Recente informatie december 2010 10 december 2010

 

 

: geneesmiddel met een nieuw actief bestanddeel of nieuw biologisch geneesmiddel, waarvoor het melden van ongewenste effecten aan het Belgisch Centrum voor Geneesmiddelenbewaking wordt aangemoedigd

 

- Denosumab (Prolia®; hoofdstuk 14.18.) is een humaan monoklonaal antilichaam  dat de botresorptie vermindert door blokkering van de osteoclastenactiviteit. Denosumab wordt voorgesteld, geassocieerd aan een adequate inname van calcium en vitamine D, voor de behandeling van osteoporose bij postmenopauzale vrouwen met hoog fractuurrisico en bij mannen met prostaatkanker die hormoonablatie ondergaan. Denosumab wordt om de zes maanden toegediend in één subcutane injectie. De voornaamste ongewenste effecten zijn gastro-intestinale last, huiderupties en infecties; hypocalcemie en gevallen van kaakbeennecrose werden zelden gerapporteerd.

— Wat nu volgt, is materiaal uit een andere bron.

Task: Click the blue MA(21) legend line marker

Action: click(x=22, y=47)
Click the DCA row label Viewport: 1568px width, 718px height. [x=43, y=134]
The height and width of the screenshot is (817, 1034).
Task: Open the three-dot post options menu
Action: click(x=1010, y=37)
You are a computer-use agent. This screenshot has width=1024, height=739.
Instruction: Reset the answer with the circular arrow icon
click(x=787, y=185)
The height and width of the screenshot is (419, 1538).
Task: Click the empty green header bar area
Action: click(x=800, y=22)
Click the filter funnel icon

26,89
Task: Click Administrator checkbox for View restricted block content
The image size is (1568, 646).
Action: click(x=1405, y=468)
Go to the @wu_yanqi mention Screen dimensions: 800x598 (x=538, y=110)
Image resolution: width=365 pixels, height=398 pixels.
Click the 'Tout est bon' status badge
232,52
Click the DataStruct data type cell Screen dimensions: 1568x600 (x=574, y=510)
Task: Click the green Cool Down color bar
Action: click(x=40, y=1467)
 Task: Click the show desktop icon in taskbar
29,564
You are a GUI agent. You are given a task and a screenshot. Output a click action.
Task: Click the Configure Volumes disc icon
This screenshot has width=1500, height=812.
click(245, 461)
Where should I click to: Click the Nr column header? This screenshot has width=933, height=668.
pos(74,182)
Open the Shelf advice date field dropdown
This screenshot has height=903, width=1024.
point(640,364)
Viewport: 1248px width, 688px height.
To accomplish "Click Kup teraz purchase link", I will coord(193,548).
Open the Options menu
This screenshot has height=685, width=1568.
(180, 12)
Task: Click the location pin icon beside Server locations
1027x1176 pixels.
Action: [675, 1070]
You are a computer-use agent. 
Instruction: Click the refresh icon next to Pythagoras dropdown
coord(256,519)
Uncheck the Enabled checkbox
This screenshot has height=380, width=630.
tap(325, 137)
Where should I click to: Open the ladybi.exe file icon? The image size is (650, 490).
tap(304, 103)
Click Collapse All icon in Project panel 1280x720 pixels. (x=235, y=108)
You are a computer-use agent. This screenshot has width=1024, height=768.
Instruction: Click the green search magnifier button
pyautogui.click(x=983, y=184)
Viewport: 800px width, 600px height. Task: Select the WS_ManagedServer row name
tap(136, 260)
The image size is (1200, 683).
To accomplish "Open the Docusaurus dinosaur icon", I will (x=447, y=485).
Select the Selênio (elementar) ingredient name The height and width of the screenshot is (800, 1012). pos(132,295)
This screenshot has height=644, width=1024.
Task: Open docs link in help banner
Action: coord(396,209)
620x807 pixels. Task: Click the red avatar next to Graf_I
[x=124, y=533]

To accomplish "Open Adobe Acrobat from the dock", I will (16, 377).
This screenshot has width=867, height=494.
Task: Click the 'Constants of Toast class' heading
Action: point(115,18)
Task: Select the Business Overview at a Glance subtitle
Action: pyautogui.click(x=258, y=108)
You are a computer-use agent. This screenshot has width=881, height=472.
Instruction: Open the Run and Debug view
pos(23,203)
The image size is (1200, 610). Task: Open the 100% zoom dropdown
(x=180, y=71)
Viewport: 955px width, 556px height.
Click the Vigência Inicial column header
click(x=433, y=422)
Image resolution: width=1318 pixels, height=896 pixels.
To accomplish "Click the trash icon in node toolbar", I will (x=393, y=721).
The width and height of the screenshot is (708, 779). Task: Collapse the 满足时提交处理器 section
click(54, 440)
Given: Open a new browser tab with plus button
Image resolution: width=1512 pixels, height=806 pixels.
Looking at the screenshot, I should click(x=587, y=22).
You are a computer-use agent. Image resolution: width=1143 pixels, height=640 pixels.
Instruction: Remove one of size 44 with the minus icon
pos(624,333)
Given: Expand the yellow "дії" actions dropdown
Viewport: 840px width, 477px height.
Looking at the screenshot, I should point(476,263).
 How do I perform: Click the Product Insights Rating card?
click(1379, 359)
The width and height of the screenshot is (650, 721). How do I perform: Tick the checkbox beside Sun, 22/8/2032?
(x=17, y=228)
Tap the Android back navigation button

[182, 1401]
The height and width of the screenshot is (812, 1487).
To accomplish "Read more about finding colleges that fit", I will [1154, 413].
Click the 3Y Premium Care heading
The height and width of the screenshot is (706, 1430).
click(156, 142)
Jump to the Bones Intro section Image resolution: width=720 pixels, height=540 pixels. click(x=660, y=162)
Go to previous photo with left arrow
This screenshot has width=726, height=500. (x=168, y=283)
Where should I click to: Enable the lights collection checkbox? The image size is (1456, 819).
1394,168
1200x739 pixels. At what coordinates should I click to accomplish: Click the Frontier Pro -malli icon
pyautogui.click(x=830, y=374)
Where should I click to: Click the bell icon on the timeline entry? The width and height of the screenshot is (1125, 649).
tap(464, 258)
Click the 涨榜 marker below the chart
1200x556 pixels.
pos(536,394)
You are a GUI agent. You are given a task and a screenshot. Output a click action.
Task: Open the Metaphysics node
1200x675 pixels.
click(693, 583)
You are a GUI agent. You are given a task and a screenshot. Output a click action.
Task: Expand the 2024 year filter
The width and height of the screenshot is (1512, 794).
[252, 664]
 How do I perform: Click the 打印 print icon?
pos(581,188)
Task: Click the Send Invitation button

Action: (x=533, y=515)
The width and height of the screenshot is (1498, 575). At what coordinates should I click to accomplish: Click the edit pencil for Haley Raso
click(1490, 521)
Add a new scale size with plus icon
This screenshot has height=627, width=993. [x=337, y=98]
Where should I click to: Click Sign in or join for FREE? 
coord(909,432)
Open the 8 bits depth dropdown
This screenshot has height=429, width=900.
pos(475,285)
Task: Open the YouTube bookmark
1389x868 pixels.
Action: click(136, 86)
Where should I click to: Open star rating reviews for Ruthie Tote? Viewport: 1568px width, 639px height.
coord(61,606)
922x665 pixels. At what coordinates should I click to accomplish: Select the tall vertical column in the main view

De gegevens over de doeltreffendheid van denosumab op het risico van osteoporotische fracturen zijn niet eenduidig. Een  meta-analyse van drie gerandomiseerde studies bij postmenopauzale vrouwen toont enerzijds geen daling van het fractuurrisico. Anderzijds blijkt uit een grote placebo-gecontroleerde, gerandomiseerde studie bij vrouwen met osteoporose (T-score tussen -4 en -2,5) tussen 60 en 90 jaar, dat een behandeling met denosumab gedurende 3 jaar leidde tot een vermindering van het risico van radiografische  wervelfracturen (NNT = 20), niet-vertebrale fracturen en heupfracturen (NNT = 200; d.w.z. dat 200 vrouwen gedurende 3 jaar moesten behandeld worden met denosumab  om één bijkomend geval van heupfractuur te voorkomen). Het is moeilijk de plaats van denosumab bij de aanpak van osteoporose te situeren. Dit wegens het gebrek aan vergelijkende gegevens t.o.v. andere voorgestelde behandelingen van osteoporose, en het gebrek aan gegevens in verband met de veiligheid op lange termijn, vooral wat betreft het gekende risico van infecties en kanker met bepaalde monoklonale antilichamen. Men dient ook rekening te houden met de kostprijs; er is momenteel geen terugbetaling voorzien door het RIZIV (situatie op 1 december 2010).

 

- Een vaccin tegen 13 types pneumokokken (Prevenar 13®, hoofdstuk 9.1.2.3.4.) is nu ook beschikbaar voor vaccinatie bij zuigelingen en kinderen tussen 6 weken en 5 jaar. In vergelijking met het oudere vaccin tegen 7 types pneumokokken (Prevenar®) is Prevenar 13® iets minder immunogeen tegen bepaalde serotypes, maar het dekt meer serotypes, waaronder het serotype 19A waarvan de incidentie in België relatief hoog is, vooral bij ernstige pneumokokkeninfecties. Op dit ogenblik zijn er geen studies over het effect van Prevenar 13® op de incidentie van pneumonie of  acute middenoorontsteking. Het profiel van ongewenste effecten van Prevenar 13® lijkt vergelijkbaar met dit van Prevenar®. De Hoge Gezondheidsraad (HGR) vergeleek de geconjugeerde vaccins tegen 7 pneumokokkentypes (Prevenar®), 10 pneumokokkentypes (Synflorix®, zie Folia oktober 2010) en 13 pneumokokkentypes (Prevenar 13®).  Op basis van de beschikbare immunologische gegevens en de epidemiologie van pneumokokkeninfecties in België, is de Hoge Gezondheidsraad van mening dat Prevenar® best vervangen wordt door Prevenar 13® in de basisvaccinatiekalender zodra de huidige overeenkomsten met de gemeenschappen vervallen zijn [zie http://www.health.belgium.be/internet2Prd/groups/public/@public/@shc/documents/ie2divers/19065671.pdf ].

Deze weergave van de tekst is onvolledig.